Frenchman detained in Ukraine for planning terror attacks during Euro 2016

Frenchman detained in Ukraine over Euro 2016 terror plots

A number of planned terrorist attacks targeting mosques and synagogues during the Euro 2016 in France have been thwarted, according to a Ukrainian security chief.

The head of the state’s security services said a Frenchman was detained in the country after making contact with illegal armed groups to buy guns and explosives.

It is claimed that he intended to target Muslim and Jewish places of worship in France, plus administrative buildings and infrastructure such as bridges and railways.

Vasily Gritsak said the unnamed man was arrested in late May on the border with Poland, carrying 125kg of TNT.

The suspect had been tailed since December, Mr Gritsak said, and was seen buying five machine guns, two rocket-propelled grenades, and other weapons.

He also had 100 detonators and 20 balaclavas.

At a news conference he said: “The Frenchman spoke negatively about his government’s actions, mass immigration, the spread of Islam and globalisation, and also talked about plans to carry out several terrorist attacks.”

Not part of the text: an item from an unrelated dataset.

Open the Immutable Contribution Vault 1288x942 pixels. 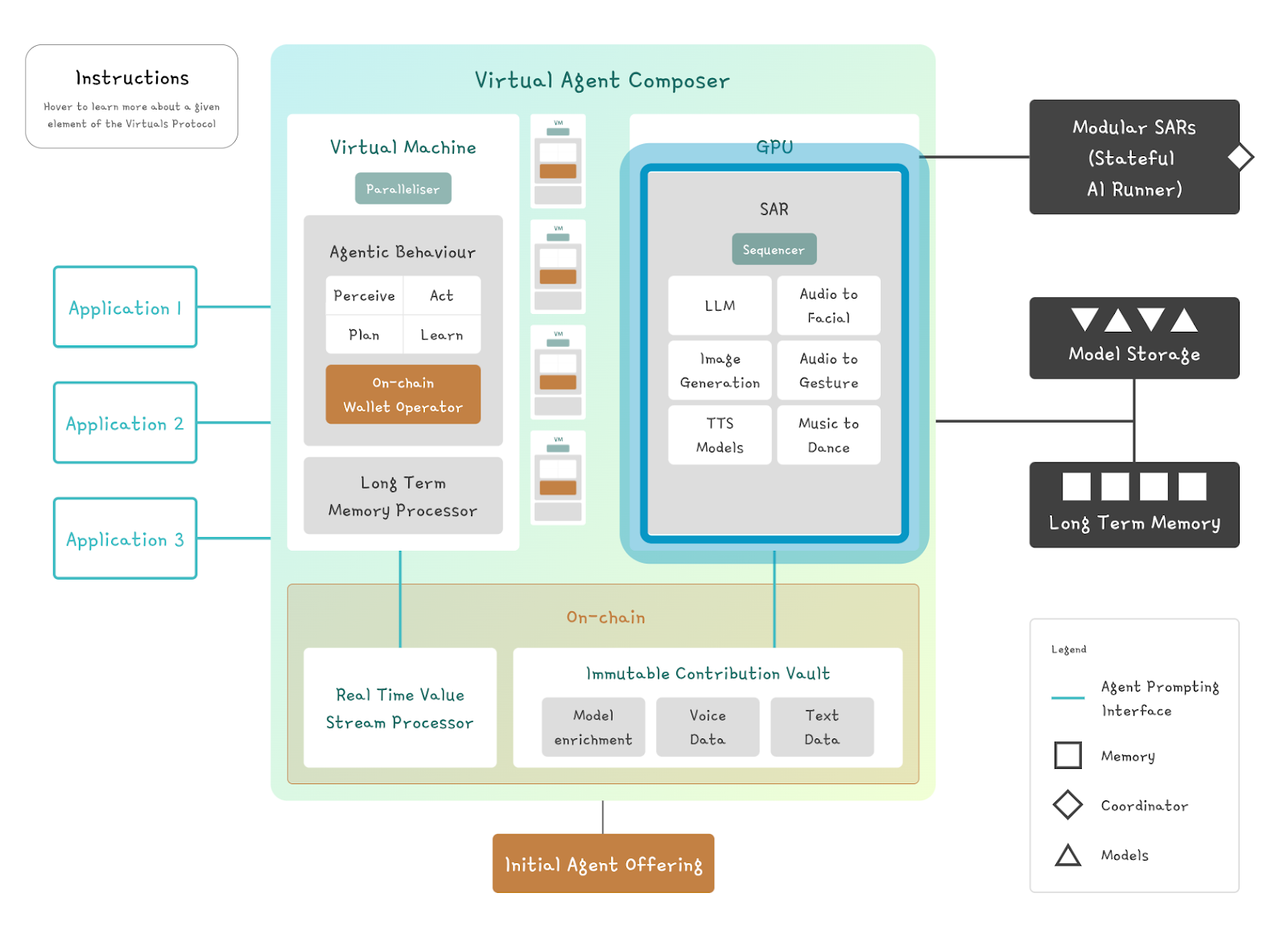707,674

Last week the US State Department issued a “potential terrorist attacks” warning for Americans planning to travel to Europe.

The travel alert, which expires on 31 August, made no mention of specific threats to Euro 2016 matches or other events, but warned US citizens to “exercise vigilance” and “avoid crowded places”.

France’s national stadium, the Stade de France, was one site targeted during the 13 November Paris attacks that left 130 people dead.

Suicide bombers detonated explosive belts near gates at the stadium as France played Germany in a friendly match.

In recent months, French special forces have been preparing to deal with simulated attacks during the tournament by carrying out several practice runs with emergency teams.

British police officers will be stationed at Eurostar terminals and on some cross-channel trains during the tournament, to prevent trouble and to stop known troublemakers from travelling to the tournament.